Exercise goal | An exact copy of all records is expected, minus the images.

Given entries |
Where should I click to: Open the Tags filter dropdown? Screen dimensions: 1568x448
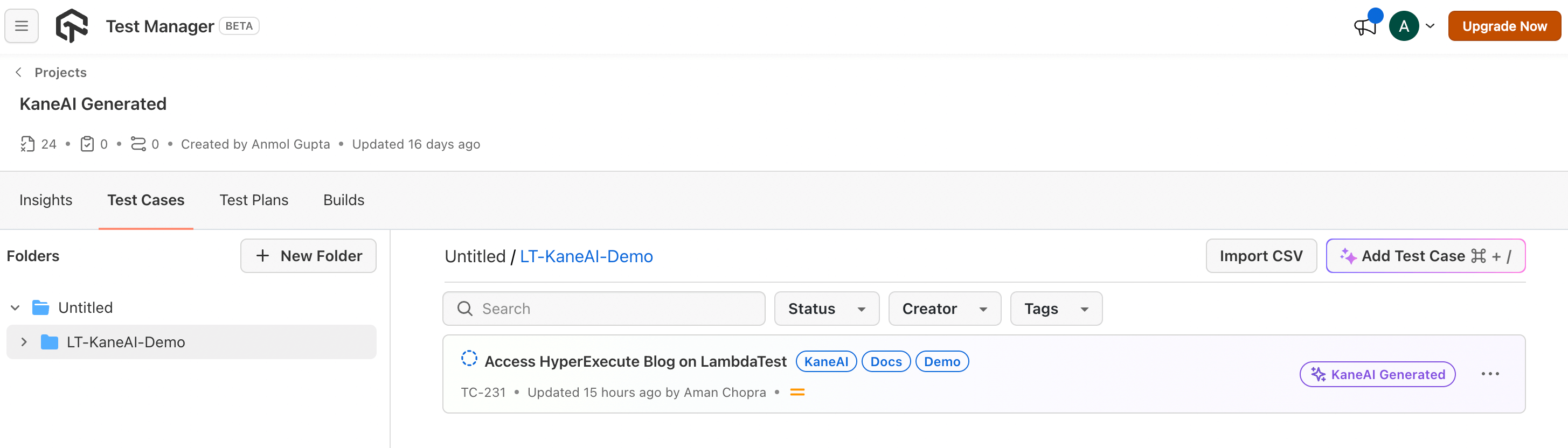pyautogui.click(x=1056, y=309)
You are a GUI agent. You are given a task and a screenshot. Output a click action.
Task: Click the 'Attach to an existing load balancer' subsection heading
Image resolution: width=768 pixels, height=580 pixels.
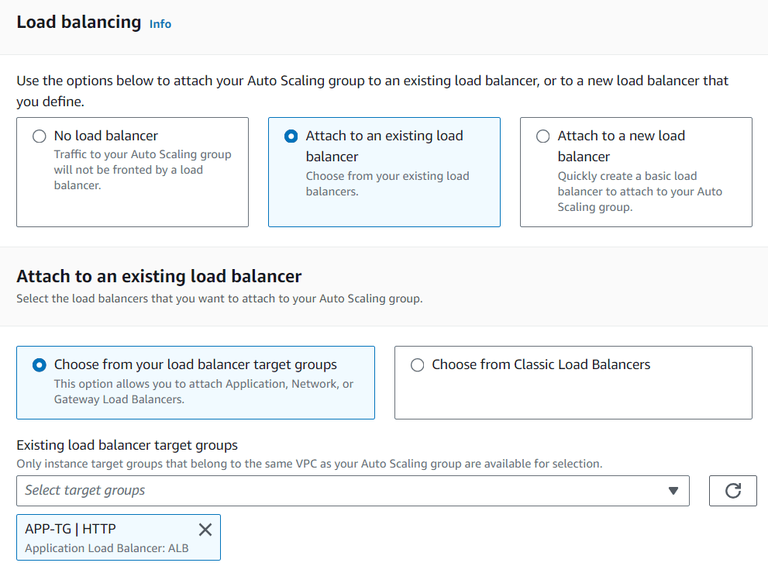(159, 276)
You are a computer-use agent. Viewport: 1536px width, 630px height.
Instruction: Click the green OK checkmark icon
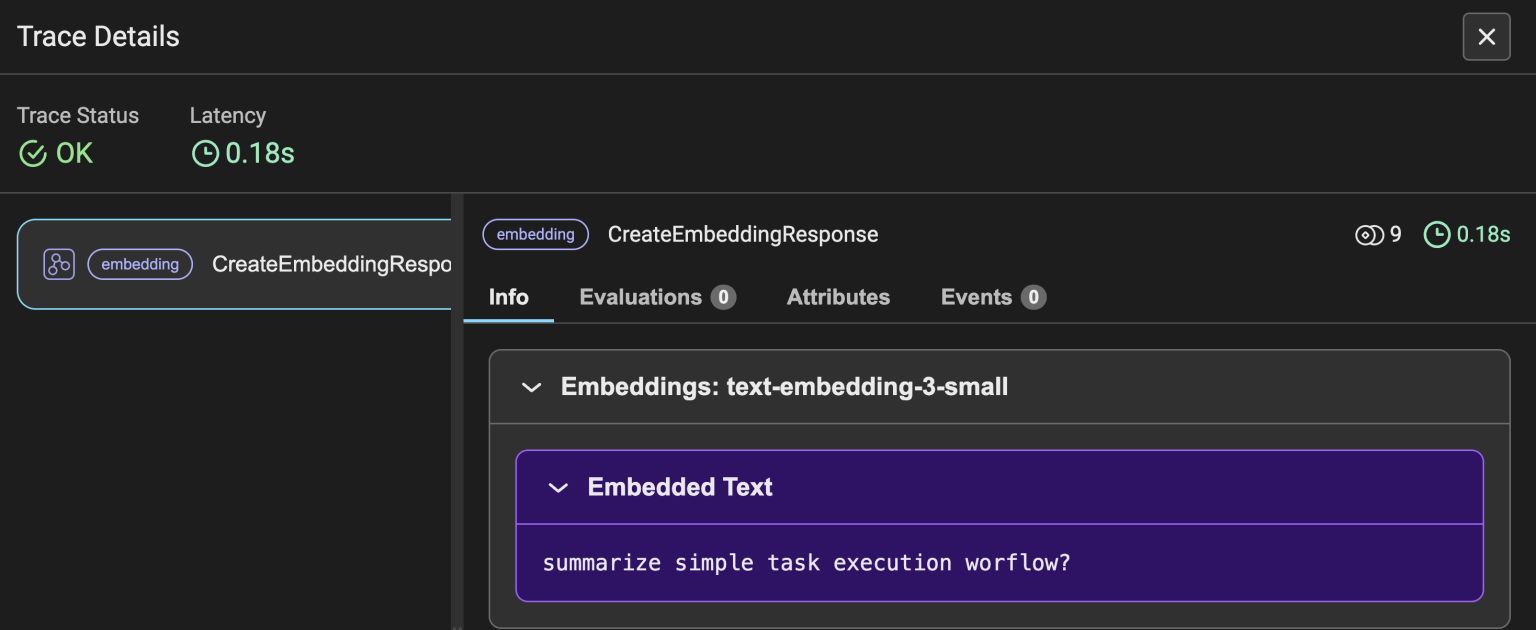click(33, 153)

Written solution |
Where should I click to: Open the Tags filter dropdown? Screen dimensions: 1568x448
pyautogui.click(x=1056, y=309)
You are a GUI agent. You are given a task and a screenshot. Output a click action.
Task: Click the 'Attach to an existing load balancer' subsection heading
Image resolution: width=768 pixels, height=580 pixels.
(159, 276)
You are a computer-use agent. Viewport: 1536px width, 630px height.
Instruction: Click the green OK checkmark icon
click(33, 153)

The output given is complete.